■ **Given task**
Rewrite every line of the records, starting at the line that contains "Viewport: 960px width, 1004px height." and stopping after the line that contains "[x=513, y=959]". Scale each coordinate in the answers by 1.75 and round it to a whole number, rounding halves up, but keep all other numbers unchanged.
────────────────────
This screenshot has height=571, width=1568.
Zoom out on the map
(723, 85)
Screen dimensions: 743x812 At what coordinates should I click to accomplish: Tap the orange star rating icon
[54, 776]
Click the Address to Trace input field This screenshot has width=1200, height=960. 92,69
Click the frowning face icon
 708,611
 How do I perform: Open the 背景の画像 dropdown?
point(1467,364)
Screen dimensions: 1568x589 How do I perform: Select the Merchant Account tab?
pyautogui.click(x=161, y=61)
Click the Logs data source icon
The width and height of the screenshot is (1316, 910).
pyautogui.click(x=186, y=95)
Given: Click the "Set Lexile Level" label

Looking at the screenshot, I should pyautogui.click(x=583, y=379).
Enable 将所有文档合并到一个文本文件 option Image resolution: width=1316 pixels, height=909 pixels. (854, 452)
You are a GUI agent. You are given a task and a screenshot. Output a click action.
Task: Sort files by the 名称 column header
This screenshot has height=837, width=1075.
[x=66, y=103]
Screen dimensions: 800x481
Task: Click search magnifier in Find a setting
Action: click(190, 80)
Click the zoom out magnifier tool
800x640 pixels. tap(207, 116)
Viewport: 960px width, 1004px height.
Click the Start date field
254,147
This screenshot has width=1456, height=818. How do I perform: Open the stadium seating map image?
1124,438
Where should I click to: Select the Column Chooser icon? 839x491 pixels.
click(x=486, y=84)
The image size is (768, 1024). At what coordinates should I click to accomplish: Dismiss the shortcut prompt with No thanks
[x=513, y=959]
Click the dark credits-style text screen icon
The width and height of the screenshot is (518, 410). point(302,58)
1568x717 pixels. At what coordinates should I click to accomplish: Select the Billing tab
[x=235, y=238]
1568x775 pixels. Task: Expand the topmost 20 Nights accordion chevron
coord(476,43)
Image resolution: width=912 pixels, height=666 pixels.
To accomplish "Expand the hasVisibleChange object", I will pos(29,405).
────────────────────
■ **Written solution**
Viewport: 960px width, 1004px height.
Click the Start date field
445,257
This screenshot has width=1456, height=818. How do I perform: Open the stadium seating map image?
1967,767
Where should I click to: Select the Column Chooser icon? 839x491 pixels.
click(x=851, y=147)
The image size is (768, 1024). At what coordinates should I click to accomplish: Dismiss the shortcut prompt with No thanks
[x=898, y=1678]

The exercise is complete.